- Born: 1950 Dijon, France
- Died: July 14, 2006 (aged 55–56) Mexico City, Mexico
- Occupations: Chef, restaurateur
- Known for: Executive Chef of The Ritz-Carlton Chicago; mentorship of James Beard Award-winning chefs
- Spouse: Carole Gutierrez
- Children: 2

= Fernand Gutierrez =

Fernand Gutierrez (1950 – July 14, 2006) was a French-American chef and restaurateur known for his tenure as executive chef at the Ritz-Carlton Chicago. A significant figure in the development of Chicago's fine-dining scene during the 1980s, he was featured on the PBS series Great Chefs of Chicago and served as the first president of the Vatel Club du Midwest. He is recognized for his mentorship of several James Beard Award-winning chefs and his role in advancing French culinary techniques in American restaurants.

== Early life ==
Born in Dijon, France, Gutierrez began a culinary apprenticeship at age 14 at the Hotel du Nord. In 1968, he worked in Grenoble during the 1968 Winter Olympics. He later held positions at the Hôtel de Paris Monte-Carlo in Monte Carlo and worked in the Bahamas before immigrating to the United States.

== Career ==
=== Ritz-Carlton Chicago ===
Gutierrez first joined the Ritz-Carlton Chicago in 1976. Following roles as executive chef at the Fairmont Hotel in Atlanta and a position in Houston, he returned to the Ritz-Carlton Chicago in 1983 as executive chef. Under his leadership, the hotel's “Dining Room” became noted for its classical French technique and emphasis on seasonal ingredients.
In 1984, he was featured in the PBS television series Great Chefs of Chicago (Episode 5), demonstrating preparations including quail in an omelet pouch.
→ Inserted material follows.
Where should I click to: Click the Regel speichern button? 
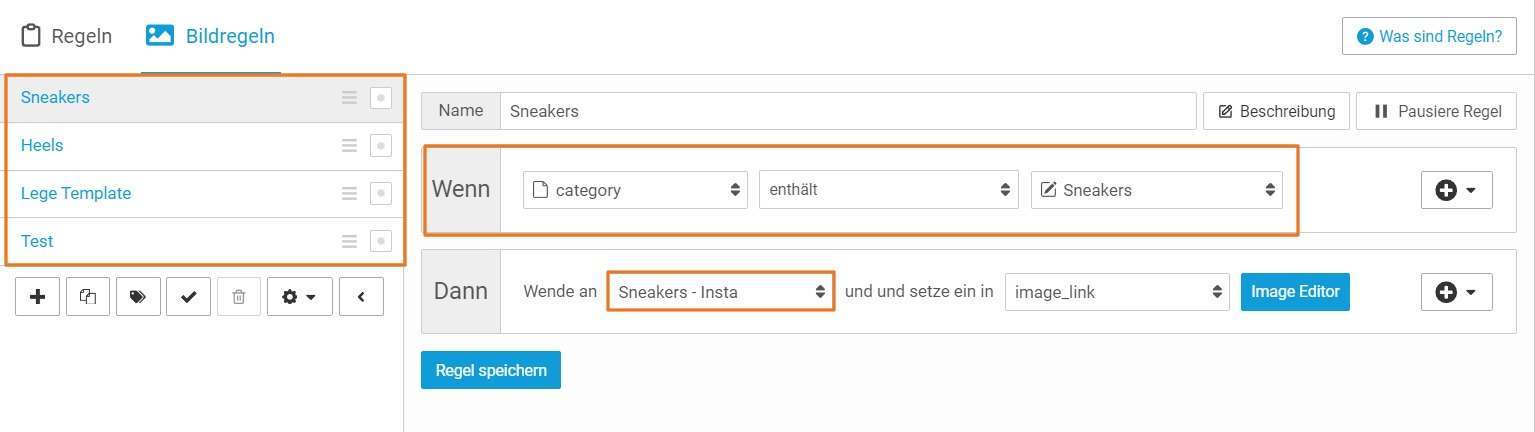pos(491,370)
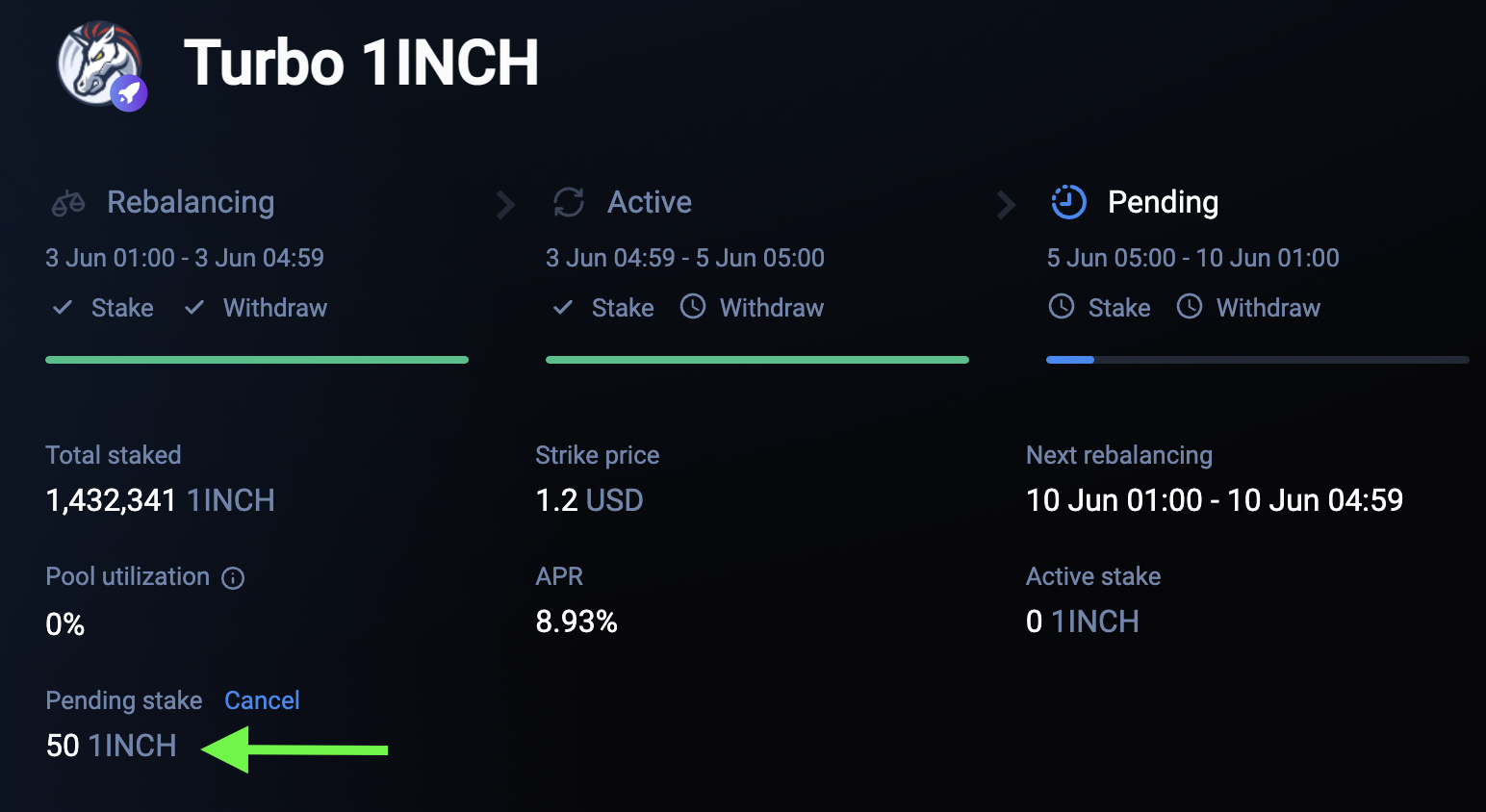
Task: Open the Pool utilization info icon
Action: (233, 578)
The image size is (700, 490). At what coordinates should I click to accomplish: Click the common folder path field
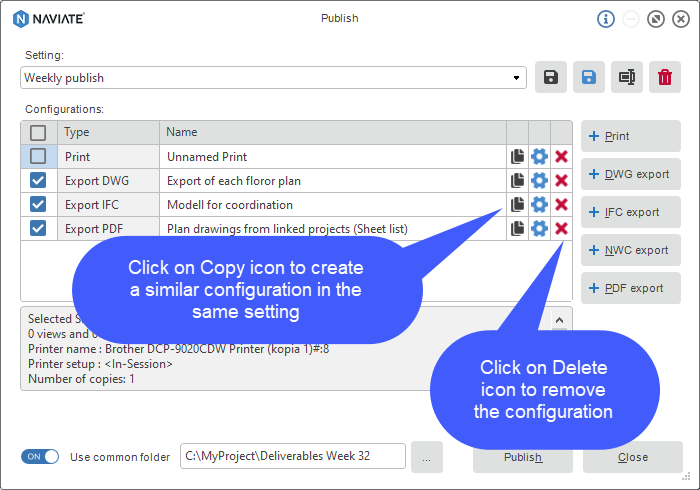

=== Culinary leadership ===
In 1986, Gutierrez became the first president of the Vatel Club du Midwest, an organization promoting French culinary traditions in the American Midwest. That same year, he competed in the Culinary Olympics in Frankfurt, West Germany, representing the United States.

=== Mentorship ===
Gutierrez was noted for promoting staff from entry-level positions into professional culinary roles. His mentorship influenced several prominent American chefs:
- Carrie Nahabedian, Michelin-starred chef and James Beard Award winner, who worked under Gutierrez at the Ritz-Carlton Chicago.
- Susan Weaver, who trained under Gutierrez at the Ritz-Carlton and placed seventh in the world cooking championship in Lyon, France in 1987. Gutierrez served as her sponsor and coach for the competition.
- Steven Chiappetti, James Beard “Rising Star” nominee, who trained under Gutierrez.
- Leonard Ventura, executive chef at several Chicago hospitality properties.

== Later years ==
In the 1990s, Gutierrez moved to Mexico City where he opened and operated Bistrot La Bourgogne, a traditional French bistro. He continued to operate the restaurant until his death from lung cancer on July 14, 2006. He was survived by his wife Carole and children Eric and Joanna.